I want him here. I want to help him; I want to be a parent for him and give him the room and encouragement to grow. But if we can't do this, he will benefit from that decision too.

Tonight we're going to a meeting about some alternative options for high school, and this afternoon he says he doesn't want to go- doesn't want to switch schools. We've been planning on going to this for at least a month. He certainly has friends at this school now, and he's certainly switched schools enough. I get that, and if he doesn't want to switch, I won't make him. I'm sure the meeting won't change his mind, but we're still going. For one, no bailing at the last minute. Two, it's good for him to know what options and career fields are out there. Three, maybe it will change his mind.

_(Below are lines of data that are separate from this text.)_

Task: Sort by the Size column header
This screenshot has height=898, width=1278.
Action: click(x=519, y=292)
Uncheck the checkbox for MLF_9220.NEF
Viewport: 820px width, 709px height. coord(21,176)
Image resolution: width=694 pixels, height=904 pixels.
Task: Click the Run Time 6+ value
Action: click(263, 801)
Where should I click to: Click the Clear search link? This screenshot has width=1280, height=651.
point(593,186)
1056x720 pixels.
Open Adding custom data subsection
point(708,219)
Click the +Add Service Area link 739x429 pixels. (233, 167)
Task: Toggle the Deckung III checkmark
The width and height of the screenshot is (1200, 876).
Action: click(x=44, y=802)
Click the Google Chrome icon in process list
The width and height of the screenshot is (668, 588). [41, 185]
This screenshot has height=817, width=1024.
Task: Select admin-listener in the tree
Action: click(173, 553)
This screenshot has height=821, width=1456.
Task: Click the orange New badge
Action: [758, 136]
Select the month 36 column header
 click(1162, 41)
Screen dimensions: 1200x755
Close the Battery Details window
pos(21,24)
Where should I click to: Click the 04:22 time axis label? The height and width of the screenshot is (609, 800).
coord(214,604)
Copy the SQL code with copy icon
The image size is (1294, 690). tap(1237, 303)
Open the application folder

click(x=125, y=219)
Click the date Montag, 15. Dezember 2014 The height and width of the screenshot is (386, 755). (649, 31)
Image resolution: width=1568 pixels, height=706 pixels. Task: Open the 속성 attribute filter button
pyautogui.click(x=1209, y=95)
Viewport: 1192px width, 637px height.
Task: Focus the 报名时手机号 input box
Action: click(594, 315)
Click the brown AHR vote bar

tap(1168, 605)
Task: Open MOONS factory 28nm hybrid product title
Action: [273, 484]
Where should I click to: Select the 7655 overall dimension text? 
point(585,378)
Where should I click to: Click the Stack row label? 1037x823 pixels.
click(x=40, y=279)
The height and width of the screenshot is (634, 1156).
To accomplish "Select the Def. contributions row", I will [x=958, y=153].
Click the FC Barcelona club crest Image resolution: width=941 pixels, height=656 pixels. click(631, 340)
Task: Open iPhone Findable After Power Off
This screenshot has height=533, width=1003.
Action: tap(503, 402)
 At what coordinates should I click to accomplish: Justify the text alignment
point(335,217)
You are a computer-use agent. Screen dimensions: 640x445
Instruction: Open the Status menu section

This is pretty difficult. One one hand, he wants to go hang out with his friends and be a teenager and have the structure and support. On the other hand, he wants to live on his own with his girlfriend, be independent, and do whatever he wants. He's already gotten a lot of the freedom.

Today my therapist said that if Ant chooses to leave, or if I have to end this agreement, I cannot cushion his fall. I have been marinating on that and realizing that Chris did a fair amount of that. I remember him telling me that he moved Ant to a different school at one point so Ant wouldn't be busted. That's an extreme example, but if I worry about... say, how Ant is going to make it to school if he's not living here, I need to make sure that I do not provide him a net. Doesn't that make me sound horrible? But she's right, as are the rest of the people- parents of teenagers as well as adults who left home early and struggled hard for their success. If he wants to make the choices, he needs to find out the effects. I think you could argue either side to this situation easily- either he's a victim of somebody else's bullshit, or he's created his own path, but whether it's all of one or some of both, I AM his safety net- right now. He has landed in a safe place, and if he cuts the net away, it's his choice.

Wednesday, January 27, 2016

Truth in Venting

I just checked my blood sugar, and that's fine, but I did just meet a friend and maybe the happy hour specials are wrecking me anyway, but if it's not that, then it's this:

My stomach- my nerves- feel exactly like they did for most of 2012. There is a twist in my diaphragm, a drop in my stomach, and my heart hurts. I had a come to Jesus meeting with Ant last night about him breaking all five of my rules. I went over those five again, named everything he gets in return, explained that I would not continue our situation if he couldn't keep up on his part, that this agreement is a choice for me and a choice for him. I asked him what he'd like to do. He said he wanted to keep our agreement, and that he could and would meet my requirements.

But today, I am met with... not evidence, but a strong suggestion that he is not going to meet these things. And it feels like shit.

If I have to end this, I will. I know that. Because for one, I'm not playing that game anymore. Two, he's gonna have to learn that shit doesn't work that way. Three, I cannot function when I feel like this, and I am not going to. How the hell did I live like this, and for how long?

Everything was going ok- he got good grades last semester, he was doing his chores... I don't know if he's just feeling comfortable or entitled or what the deal is- why things are so suddenly different, but I called him out and asked him what he wanted. I find more bullshit the next day?!?

Well, I promise I won't live like this. I would like nothing more than to help him get set up- to help him reach his goals and be the support he needs while he's still in goddamn high school- even after! But if this is what he's going to bring to the table, he's going to have to find another table. And I'm not just saying it.